--- YOUR ASSIGNMENT ---
Search the entries below for the word "chart", then copy each line in which it is found.

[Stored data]
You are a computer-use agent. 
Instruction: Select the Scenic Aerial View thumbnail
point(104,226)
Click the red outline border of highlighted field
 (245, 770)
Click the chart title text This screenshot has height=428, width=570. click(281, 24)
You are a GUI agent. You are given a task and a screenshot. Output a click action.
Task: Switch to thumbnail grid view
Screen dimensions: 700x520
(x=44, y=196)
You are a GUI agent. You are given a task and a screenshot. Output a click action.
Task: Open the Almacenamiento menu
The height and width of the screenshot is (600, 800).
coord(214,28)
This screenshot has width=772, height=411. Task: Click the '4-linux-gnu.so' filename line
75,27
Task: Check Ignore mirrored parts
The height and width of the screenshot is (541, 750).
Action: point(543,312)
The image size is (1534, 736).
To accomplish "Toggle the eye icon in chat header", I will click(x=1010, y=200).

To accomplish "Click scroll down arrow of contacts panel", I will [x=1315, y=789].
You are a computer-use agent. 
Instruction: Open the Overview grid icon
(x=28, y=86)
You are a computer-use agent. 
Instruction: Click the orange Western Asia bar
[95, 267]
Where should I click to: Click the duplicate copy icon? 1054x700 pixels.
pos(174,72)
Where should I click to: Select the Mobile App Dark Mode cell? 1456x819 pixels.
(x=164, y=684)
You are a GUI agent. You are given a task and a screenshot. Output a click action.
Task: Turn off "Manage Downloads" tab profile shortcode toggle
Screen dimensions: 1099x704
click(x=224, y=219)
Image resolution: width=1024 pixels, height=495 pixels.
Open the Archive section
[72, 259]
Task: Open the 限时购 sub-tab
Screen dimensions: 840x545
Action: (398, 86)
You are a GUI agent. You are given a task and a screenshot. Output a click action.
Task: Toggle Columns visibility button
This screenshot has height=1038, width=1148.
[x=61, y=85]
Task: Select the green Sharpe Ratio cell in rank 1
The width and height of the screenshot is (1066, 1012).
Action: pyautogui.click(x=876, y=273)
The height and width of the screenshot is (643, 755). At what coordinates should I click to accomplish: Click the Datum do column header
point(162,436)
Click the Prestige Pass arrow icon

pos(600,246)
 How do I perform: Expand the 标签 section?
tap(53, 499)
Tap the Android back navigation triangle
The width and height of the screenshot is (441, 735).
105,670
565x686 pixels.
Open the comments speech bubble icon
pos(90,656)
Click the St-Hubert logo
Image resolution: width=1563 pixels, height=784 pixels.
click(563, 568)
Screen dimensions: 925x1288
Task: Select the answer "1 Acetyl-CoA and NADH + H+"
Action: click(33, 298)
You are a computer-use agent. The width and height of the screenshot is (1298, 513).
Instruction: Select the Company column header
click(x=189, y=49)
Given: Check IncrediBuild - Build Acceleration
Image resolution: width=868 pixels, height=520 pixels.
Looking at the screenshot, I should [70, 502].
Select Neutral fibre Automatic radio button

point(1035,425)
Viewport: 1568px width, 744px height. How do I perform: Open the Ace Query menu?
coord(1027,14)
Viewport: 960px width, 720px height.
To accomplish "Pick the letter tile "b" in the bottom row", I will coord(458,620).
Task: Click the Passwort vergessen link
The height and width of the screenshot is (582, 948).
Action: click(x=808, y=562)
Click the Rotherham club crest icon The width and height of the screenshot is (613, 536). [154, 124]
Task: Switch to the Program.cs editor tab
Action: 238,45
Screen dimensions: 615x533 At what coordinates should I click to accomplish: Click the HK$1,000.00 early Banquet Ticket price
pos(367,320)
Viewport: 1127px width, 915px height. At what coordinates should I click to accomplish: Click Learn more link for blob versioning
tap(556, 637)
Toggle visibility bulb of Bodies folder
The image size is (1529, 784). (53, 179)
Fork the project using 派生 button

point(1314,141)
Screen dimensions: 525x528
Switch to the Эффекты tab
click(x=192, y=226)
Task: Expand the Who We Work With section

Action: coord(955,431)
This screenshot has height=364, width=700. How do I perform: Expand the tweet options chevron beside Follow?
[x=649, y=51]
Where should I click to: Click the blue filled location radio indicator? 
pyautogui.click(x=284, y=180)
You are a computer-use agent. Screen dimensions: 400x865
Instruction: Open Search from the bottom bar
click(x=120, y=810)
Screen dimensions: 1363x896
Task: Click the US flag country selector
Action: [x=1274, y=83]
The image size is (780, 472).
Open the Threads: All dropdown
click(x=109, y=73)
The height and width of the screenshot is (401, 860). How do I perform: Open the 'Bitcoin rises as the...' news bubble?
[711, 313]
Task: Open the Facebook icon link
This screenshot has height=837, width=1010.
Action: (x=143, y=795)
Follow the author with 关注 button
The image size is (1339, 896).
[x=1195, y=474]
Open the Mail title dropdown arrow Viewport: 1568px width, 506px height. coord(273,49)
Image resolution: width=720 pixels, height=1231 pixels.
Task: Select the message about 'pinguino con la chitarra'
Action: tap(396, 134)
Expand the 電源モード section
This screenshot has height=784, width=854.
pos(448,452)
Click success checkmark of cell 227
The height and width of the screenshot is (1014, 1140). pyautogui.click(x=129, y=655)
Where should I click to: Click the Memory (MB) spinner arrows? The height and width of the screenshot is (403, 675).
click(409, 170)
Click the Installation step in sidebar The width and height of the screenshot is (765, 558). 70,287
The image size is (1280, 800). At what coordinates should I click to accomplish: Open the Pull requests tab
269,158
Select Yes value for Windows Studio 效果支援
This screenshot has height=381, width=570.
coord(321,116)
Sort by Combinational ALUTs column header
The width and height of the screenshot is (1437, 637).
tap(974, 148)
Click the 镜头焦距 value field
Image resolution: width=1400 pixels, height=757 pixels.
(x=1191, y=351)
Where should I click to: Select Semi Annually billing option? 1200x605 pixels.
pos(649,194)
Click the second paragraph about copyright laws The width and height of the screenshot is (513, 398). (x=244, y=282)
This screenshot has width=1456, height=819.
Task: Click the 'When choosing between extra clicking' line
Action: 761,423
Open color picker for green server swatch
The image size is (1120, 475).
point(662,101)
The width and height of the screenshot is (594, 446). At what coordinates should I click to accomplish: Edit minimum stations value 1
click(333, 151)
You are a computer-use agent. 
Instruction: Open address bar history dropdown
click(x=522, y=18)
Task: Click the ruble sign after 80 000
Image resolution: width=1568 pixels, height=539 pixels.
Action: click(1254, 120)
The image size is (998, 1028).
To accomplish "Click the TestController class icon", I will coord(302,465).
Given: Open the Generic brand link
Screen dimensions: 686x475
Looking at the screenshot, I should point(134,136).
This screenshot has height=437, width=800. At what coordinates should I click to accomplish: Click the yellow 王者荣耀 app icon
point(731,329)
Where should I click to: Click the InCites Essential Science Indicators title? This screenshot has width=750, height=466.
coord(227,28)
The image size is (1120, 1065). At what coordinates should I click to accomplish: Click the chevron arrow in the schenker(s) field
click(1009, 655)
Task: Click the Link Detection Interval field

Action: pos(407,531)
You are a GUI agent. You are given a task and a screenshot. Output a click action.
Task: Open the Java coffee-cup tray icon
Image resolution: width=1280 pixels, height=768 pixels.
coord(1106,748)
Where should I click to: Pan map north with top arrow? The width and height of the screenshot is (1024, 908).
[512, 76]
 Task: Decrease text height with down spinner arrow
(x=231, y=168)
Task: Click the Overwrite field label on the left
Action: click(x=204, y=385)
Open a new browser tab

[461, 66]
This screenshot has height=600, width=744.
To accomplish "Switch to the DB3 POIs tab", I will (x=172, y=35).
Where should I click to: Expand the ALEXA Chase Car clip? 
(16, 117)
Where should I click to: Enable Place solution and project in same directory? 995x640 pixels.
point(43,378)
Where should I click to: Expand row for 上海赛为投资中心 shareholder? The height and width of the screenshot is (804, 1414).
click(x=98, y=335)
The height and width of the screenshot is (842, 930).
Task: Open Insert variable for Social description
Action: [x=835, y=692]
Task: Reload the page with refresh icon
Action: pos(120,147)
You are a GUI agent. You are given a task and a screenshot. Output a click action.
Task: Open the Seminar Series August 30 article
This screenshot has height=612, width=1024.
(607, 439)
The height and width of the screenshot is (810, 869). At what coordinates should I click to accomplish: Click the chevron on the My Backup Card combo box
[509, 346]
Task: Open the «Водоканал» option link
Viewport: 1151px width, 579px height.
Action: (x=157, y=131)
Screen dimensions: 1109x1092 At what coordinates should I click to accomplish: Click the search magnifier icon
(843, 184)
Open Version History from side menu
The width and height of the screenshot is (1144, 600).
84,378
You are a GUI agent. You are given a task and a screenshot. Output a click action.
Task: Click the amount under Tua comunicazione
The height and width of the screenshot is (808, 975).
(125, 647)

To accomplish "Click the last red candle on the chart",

--- RESPONSE ---
Click the chart title text This screenshot has height=428, width=570. click(281, 24)
To accomplish "Click the last red candle on the chart",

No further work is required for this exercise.